Figuras de crisis en tres autores contemporáneos. Sobre Greenaway, Lynch y Cronenberg

por Jerónimo Ledesma

No es anecdótico que Greenaway, Lynch y Cronenberg compartan una misma generación. Eso, por el contrario, los define de raíz. En primer lugar, porque se gestaron conscientemente a la sombra del cine moderno, es decir, cuando la ruptura con el lenguaje clásico era ya un hecho irreversible, asociado a las políticas de autores de mitad del siglo veinte. Lo moderno del cine empezaba a forjar su tradición, volviéndose pasado, ruinas, cuando estos cineastas querían volverse autores. En segundo lugar, porque emergieron y se consolidaron en una coyuntura afectada por los cambios tecnológicos; y afectada tanto en los modos del trabajo fílmico como en el valor epistémico de la imagen y la representación. El desarrollo del video, en los setentas, en el momento en que se orientaban hacia el largometraje, influyó en la formación de sus búsquedas, estilos y temas, aunque ninguno fuera Razutis o Pelletier. La posterior tecnología digital, que desrealiza la imagen, desligándola del mundo, haciendo de la imagen el mundo, y la apertura en abanico de formatos alternos, subrayó y acaso reorientó esa influencia. Ambos factores configuraron una nueva matriz para las estéticas de autor en el cine de los países centrales.

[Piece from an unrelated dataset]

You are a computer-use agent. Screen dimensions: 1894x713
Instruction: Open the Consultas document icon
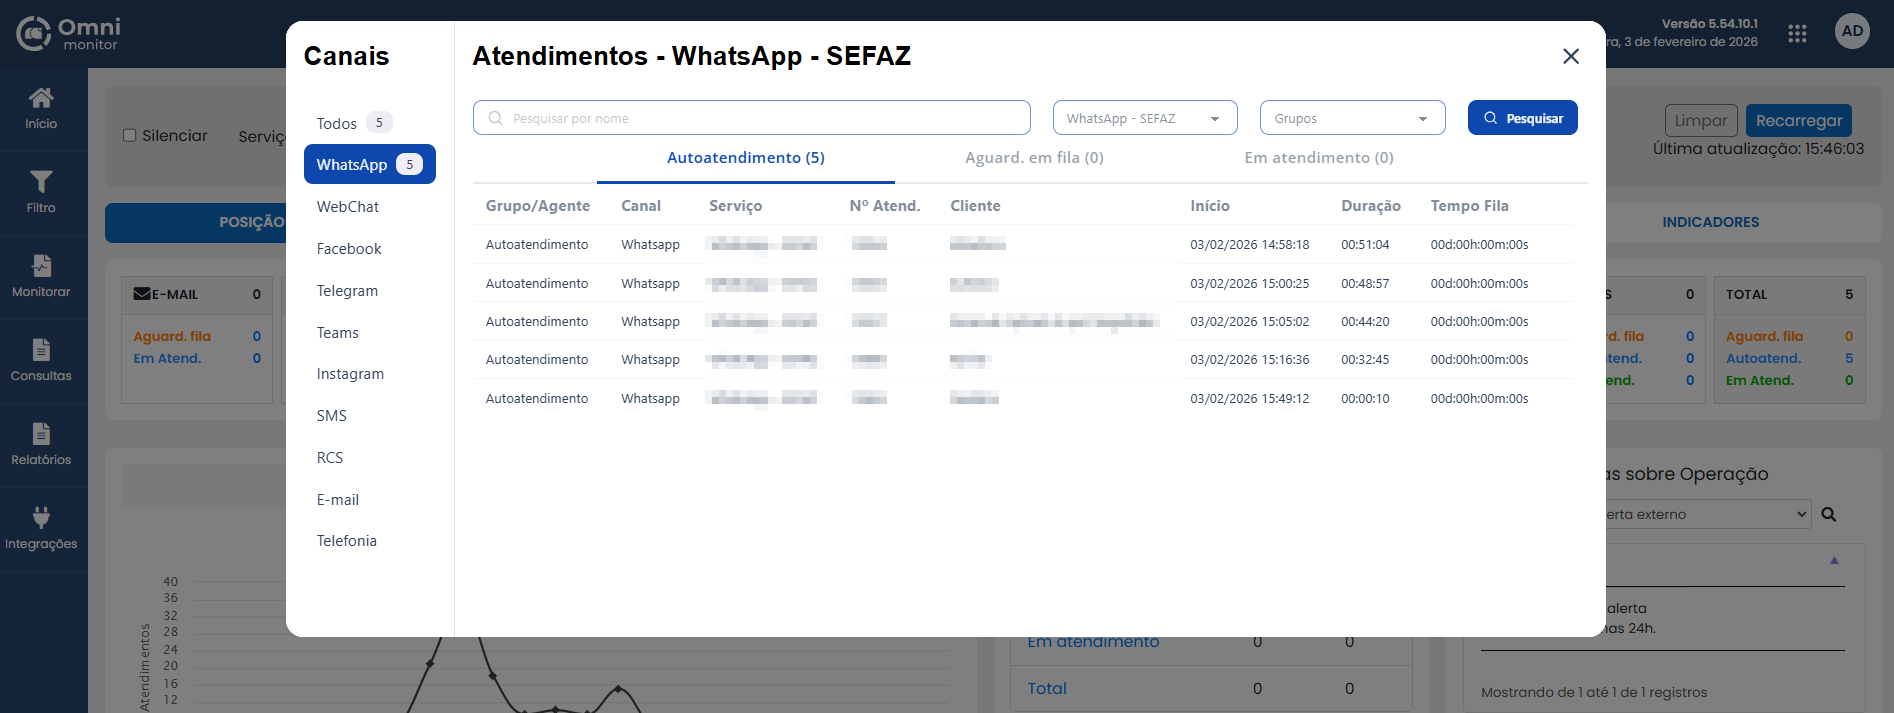click(41, 350)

Es cierto que las tradiciones nacionales condicionan a estos cineastas de diferente modo. Sin embargo, también en este aspecto se puede descubrir, aun cuando sea una vaga mezcla de azar y políticas culturales, un factor de convergencia. El contexto inglés, en los inicios de Greenaway, dominado por una tradición realista, documental, que se remonta a Grierson, pero atravesado también por las audacias del Free Cinema, lo impulsó hacia el “cine de ideas” del continente, esto es, a Bergman, Godard, Antonioni, Resnais. En el contexto candiense, aunque las tendencias del país fueran regionales, también predominaba un discurso realista, influenciado por el mismo Grierson. Al menos así era en la región de Quebec. Pero Cronenberg es de Ontario, la zona angloparlante, subyugada por la industria de Hollywood. Con un imaginario tomado de sus lecturas (Burroughs, Nabokov), estimulado por los remedos canadienses de la Nouvelle Vague, pero sin seguir sus huellas, y aprovechando los capitales que apostaban por el cine de género, Cronenberg se inscribió en las tradiciones de lo sobrenatural y el fantástico. “Si retrocedemos hasta las dos fundadores de la tradición cinematográfica, Lumière y Méliès, yo provengo de la parte de Méliès”, dice. Lynch también es de “la parte de Méliès”, no por una adscripción al fantástico, sino por su veneración del misterio y cierta ilegibilidad surrealista del mundo. Cuando tuvo que hacer un corto en honor a los Lumière, filmó una escena disparatada con monstruos, una mujer desnuda y oficiales de policía, algo más cercano a Le voyage dans la lune que a los trozos de la vida de los homenajeados.

El repudio general del realismo, la imagen-documento y la narrativa tradicional, actúan en esta generación como condición negativa para el desarrollo de estéticas metafóricas. La palabra “metáfora” es utilizada con frecuencia y liviandad, a veces por ellos mismos, para recubrir sentidos muy diversos. Pero en su sentido amplio de figura, de signo que se emplea para decir otra cosa que la que habitualmente refiere, es aplicable sin riesgo a sus poéticas. Para ellas, el lenguaje fílmico no tiene valor por su poder referencial sino por su eficacia simbólica. Esto se expresa también en la tendencia a la autorreflexividad, más teórica en Greenaway, más intuitiva en Lynch y Cronenberg, que deja sus propuestas al borde del solipsismo y la clausura.